As in the last attempt to marry our technological propensity with the realities of our feeling bodies there came the co-option. As I've read elsewhere refered to as the "second artist effect." That being, the first artist is inspired, the second copies, and often poorly. Steampunk may go the way of Hippie (itself a Rousseauian type revival) consisting of people who like to dress up and party, obliterating the meaning behind the movement. I think Steampunk though has some advantages over the previous incarnations.

One,
we are conversant with co-option, and commodification. This dross is inevitable, and perhaps useful. It is the effluvia, the compost of creation. From it we can grow better things which will themselves be swallowed up into the vortex of cultural garbage. It is part of what we accept as the continuous change of the world, and hints to the upcycling of our civilization.

Two,
because of our interconnected communication networks we can now see that the more links any idea has, the more robust its presence. This means that just as with Hippie before it, Steampunk must infiltrate all aspects of life to the deepest extents. The 'conservative effect' will tone down much of the most exuberant aspects. Indeed Steampunk, instead of being co-opted by the consumer-goods machine, needs to become a co-opting entity. Like its octopus emblem, it needs to insinuate itself into everything, not just fashion and fiction.

Three,
in a post oil, high cost energy world appropriate technologies are needed. For example: Steampunk can easily co-opt the urban agrarian movement with greenhouses and conservatories, a status symbol of the Victorian elite, and a necessity for local produce variety, as well as potential income. Solar power, lauded by 1970s Eco technologists, can be integrated easily into a self-sufficient Steampunk ethic. Technology and science, unless it is culturally acceptable, is marginalised.

Four,
women are more aware of their personal needs and desires for their life. Unlike the Art Nouveau period, or even in the Hippie revolution, women now comprehend that the social contract of romanticism must be balanced with real economic power. The decent into war/corporate culture is anti-romantic and soul-eviscerating. Barefoot and pregnant is stagnating and an underutilisation of talent. For women the shifts in ephemeral culture signal real shifts of power. Civilising stories that prepose gentility and kindheartedness as lauded cultural values are not just arbitrary constructs, but trends of behavior. Neither too romantic, nor not romantic enough will benefit womens' status. Nor is the chimera 'gender neutral' enough. Steampunk is female positive. (And with all the gadgets, male positive too.)

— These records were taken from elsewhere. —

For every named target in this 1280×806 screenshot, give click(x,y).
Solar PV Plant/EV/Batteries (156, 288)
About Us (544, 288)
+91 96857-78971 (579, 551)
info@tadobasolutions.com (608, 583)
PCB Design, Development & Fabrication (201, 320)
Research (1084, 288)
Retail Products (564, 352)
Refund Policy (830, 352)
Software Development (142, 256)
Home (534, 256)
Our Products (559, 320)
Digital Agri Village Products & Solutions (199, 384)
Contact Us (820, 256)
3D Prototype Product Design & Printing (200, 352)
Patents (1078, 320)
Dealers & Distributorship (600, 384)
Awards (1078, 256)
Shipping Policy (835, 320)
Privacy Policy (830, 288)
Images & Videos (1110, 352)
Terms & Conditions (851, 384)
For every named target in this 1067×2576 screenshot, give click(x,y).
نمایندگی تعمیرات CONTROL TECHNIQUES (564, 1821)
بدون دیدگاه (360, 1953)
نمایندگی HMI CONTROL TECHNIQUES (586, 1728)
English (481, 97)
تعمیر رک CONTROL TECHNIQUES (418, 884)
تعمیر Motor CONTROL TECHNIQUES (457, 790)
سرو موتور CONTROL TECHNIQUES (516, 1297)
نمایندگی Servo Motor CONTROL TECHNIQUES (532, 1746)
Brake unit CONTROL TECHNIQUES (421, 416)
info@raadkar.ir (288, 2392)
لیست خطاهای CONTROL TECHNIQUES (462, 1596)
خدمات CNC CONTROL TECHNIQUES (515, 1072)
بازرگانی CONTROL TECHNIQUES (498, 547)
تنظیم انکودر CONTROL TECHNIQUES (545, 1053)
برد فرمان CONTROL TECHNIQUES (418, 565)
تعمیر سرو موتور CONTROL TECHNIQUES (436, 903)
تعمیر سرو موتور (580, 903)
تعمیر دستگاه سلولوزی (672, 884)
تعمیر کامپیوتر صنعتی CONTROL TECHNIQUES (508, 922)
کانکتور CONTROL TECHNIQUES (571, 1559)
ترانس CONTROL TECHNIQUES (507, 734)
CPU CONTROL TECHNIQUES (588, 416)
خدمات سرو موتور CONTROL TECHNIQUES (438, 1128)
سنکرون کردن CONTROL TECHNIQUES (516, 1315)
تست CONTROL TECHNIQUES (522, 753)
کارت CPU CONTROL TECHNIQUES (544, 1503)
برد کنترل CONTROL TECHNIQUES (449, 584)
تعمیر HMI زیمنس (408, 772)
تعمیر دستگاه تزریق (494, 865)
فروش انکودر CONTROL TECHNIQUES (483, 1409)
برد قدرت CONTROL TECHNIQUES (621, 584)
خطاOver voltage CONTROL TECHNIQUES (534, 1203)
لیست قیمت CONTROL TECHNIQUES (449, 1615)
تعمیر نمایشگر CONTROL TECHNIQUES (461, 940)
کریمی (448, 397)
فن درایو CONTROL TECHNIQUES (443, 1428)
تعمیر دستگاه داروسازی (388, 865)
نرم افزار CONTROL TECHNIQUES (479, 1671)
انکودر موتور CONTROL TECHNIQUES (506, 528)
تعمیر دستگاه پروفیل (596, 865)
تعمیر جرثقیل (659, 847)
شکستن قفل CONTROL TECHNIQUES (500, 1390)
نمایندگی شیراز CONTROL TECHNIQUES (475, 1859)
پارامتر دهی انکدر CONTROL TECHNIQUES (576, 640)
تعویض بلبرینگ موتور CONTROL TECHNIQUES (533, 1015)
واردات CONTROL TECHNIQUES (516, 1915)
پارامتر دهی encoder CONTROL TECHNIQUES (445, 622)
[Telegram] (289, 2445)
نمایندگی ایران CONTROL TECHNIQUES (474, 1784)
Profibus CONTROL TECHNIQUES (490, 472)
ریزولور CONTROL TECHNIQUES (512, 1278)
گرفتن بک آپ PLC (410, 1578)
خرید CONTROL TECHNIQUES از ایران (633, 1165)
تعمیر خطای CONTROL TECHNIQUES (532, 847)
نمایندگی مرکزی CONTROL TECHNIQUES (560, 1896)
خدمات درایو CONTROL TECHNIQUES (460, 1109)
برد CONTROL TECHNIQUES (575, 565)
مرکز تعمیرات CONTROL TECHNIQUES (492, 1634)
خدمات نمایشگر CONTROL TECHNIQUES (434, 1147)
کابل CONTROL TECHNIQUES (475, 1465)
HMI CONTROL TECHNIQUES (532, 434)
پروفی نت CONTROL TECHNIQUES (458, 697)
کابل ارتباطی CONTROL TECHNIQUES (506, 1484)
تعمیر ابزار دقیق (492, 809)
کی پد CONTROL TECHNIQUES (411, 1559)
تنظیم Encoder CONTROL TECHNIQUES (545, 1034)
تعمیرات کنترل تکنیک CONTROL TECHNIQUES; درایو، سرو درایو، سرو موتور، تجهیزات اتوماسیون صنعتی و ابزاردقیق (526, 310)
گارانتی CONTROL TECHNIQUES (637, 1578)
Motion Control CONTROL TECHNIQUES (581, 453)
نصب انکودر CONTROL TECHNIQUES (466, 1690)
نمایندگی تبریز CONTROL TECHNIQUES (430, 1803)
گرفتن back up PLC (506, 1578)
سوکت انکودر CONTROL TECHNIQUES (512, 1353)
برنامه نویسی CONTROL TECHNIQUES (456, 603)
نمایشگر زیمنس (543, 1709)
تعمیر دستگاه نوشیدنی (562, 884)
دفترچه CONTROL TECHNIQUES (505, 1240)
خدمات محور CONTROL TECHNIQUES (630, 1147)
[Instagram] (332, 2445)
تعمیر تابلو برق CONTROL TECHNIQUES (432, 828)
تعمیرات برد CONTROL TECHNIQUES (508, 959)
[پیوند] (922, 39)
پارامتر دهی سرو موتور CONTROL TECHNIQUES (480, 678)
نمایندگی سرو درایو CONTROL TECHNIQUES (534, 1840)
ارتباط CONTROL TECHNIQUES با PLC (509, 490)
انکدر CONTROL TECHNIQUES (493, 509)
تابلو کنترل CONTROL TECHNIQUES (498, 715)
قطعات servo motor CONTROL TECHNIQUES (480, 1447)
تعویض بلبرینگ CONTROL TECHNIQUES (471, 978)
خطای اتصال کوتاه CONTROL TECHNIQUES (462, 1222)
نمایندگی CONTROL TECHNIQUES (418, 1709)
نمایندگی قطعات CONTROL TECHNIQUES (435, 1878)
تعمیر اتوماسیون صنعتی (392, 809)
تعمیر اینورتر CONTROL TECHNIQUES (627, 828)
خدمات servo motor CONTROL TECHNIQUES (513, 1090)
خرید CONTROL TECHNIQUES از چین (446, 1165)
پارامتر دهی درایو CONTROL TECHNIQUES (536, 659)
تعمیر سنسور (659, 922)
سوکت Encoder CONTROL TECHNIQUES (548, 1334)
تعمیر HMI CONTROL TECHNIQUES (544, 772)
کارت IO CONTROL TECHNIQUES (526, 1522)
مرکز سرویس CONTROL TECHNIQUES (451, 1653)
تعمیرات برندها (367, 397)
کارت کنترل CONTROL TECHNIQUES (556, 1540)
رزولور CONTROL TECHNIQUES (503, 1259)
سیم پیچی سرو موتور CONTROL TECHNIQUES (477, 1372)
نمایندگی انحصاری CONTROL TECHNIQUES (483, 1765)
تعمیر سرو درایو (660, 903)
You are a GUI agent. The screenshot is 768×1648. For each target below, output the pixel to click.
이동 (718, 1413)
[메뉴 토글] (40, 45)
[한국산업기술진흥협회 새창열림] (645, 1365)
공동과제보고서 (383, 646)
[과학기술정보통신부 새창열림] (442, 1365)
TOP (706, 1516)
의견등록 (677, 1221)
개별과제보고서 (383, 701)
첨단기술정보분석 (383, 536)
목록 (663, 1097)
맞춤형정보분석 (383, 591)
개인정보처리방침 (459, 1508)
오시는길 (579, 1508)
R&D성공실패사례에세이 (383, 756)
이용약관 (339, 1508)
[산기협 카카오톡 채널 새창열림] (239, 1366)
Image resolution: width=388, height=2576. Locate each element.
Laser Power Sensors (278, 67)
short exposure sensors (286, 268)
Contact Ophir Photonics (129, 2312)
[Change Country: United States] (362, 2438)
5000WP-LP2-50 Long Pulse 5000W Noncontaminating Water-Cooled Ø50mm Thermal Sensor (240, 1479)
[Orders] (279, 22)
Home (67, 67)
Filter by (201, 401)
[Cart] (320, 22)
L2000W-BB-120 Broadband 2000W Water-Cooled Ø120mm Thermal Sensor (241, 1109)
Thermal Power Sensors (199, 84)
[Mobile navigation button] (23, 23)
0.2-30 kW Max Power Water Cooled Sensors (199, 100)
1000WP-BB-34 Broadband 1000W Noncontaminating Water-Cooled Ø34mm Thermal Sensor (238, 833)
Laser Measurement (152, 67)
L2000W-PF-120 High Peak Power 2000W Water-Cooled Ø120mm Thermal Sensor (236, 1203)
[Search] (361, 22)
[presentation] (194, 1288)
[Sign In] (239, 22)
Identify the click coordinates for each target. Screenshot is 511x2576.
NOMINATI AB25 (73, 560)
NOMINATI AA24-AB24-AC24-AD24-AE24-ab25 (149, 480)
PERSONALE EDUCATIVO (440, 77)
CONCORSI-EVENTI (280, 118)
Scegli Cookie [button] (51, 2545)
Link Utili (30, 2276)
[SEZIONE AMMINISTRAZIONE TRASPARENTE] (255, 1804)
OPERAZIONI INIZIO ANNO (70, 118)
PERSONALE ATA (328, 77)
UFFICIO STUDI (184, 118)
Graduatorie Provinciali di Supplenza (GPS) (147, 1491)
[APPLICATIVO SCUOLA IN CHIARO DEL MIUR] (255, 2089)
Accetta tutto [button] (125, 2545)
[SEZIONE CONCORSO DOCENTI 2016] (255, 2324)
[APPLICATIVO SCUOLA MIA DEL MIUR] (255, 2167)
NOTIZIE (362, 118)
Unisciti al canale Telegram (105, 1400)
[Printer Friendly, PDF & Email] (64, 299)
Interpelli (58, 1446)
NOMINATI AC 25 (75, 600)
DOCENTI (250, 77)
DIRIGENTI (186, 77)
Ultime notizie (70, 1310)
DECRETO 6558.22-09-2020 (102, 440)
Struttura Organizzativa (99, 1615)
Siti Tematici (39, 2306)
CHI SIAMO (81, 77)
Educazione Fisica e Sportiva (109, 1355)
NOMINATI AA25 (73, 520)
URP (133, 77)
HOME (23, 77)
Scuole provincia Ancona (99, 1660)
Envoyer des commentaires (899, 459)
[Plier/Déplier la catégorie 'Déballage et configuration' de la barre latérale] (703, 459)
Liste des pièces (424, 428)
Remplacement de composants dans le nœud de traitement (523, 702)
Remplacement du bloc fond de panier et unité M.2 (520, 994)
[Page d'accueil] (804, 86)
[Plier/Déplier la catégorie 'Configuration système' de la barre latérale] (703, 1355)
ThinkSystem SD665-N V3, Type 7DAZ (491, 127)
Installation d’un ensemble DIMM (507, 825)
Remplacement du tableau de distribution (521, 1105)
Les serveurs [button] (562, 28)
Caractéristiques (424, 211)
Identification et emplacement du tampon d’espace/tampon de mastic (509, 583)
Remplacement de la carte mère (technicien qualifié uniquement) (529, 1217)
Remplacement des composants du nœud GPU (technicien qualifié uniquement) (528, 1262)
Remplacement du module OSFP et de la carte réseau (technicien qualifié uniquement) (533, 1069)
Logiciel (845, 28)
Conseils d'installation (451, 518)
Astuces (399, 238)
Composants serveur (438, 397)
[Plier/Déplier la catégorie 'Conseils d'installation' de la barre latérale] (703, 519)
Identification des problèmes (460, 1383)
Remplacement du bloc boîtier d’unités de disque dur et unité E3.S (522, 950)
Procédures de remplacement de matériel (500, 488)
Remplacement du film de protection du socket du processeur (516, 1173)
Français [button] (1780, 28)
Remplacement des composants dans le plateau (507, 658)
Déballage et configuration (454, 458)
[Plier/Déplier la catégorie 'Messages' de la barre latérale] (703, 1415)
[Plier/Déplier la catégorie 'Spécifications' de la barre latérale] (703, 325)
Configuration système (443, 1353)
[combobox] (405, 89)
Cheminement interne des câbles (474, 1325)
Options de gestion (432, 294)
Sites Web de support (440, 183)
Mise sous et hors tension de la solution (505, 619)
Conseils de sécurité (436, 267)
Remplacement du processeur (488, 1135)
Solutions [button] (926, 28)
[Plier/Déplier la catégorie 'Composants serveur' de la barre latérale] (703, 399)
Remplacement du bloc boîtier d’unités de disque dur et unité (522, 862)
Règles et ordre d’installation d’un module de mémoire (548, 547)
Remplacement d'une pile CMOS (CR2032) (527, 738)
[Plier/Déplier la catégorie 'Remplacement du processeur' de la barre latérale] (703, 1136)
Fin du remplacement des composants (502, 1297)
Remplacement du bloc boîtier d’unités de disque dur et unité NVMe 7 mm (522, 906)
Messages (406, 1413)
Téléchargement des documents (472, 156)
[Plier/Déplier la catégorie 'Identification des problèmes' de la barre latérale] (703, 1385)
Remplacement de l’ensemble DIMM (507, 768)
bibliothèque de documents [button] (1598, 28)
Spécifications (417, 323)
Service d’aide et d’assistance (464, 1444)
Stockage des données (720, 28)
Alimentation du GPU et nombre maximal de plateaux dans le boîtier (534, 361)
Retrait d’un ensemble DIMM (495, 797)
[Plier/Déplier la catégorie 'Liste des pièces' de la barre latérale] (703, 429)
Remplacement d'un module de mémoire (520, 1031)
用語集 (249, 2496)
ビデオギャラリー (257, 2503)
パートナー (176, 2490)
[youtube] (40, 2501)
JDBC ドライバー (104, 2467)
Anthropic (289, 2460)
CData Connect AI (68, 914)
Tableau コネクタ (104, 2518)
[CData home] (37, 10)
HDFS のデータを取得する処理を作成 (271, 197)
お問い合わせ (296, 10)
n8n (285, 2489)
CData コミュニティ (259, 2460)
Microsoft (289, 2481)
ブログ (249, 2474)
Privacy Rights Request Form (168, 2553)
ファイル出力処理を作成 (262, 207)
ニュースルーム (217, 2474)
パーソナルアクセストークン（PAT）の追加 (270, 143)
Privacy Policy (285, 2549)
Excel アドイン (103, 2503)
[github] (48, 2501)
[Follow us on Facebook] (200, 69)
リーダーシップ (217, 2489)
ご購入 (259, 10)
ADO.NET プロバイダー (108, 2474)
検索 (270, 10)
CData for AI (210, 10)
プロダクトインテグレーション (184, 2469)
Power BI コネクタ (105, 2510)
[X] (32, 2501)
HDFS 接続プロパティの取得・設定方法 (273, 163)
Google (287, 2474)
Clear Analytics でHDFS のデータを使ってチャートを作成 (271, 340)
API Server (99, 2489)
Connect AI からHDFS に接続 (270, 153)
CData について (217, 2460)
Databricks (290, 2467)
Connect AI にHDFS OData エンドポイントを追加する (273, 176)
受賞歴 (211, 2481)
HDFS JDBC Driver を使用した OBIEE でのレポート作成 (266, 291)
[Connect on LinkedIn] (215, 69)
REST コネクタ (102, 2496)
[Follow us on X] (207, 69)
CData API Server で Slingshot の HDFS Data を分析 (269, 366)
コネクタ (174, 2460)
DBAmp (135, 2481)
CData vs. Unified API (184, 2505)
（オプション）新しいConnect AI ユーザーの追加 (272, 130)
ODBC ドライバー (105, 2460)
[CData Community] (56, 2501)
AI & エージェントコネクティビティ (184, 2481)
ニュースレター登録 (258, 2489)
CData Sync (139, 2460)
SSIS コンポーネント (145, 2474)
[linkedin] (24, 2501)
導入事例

... So as I was saying, when this art form appeared last as Art Nouveau, marrying emanations of the soul to the products of the hand, they got one thing wrong, a part of history that Steampunk must do its best not to repeat. And that it can only do by knowing what came before. Significant creations are not the same as meaningful creations. Artifice is not the same as ingenuity. Darkness does not necessarily imply evil, nor light good. We must distinguish, in our own hearts, a spiritual dimension of our creations. We should say of those who make important and significant works: How clever of them. But for those who make creations that touch our souls we should say: Bravo!

If you can't tell the difference between brass and gold, then it's all brass.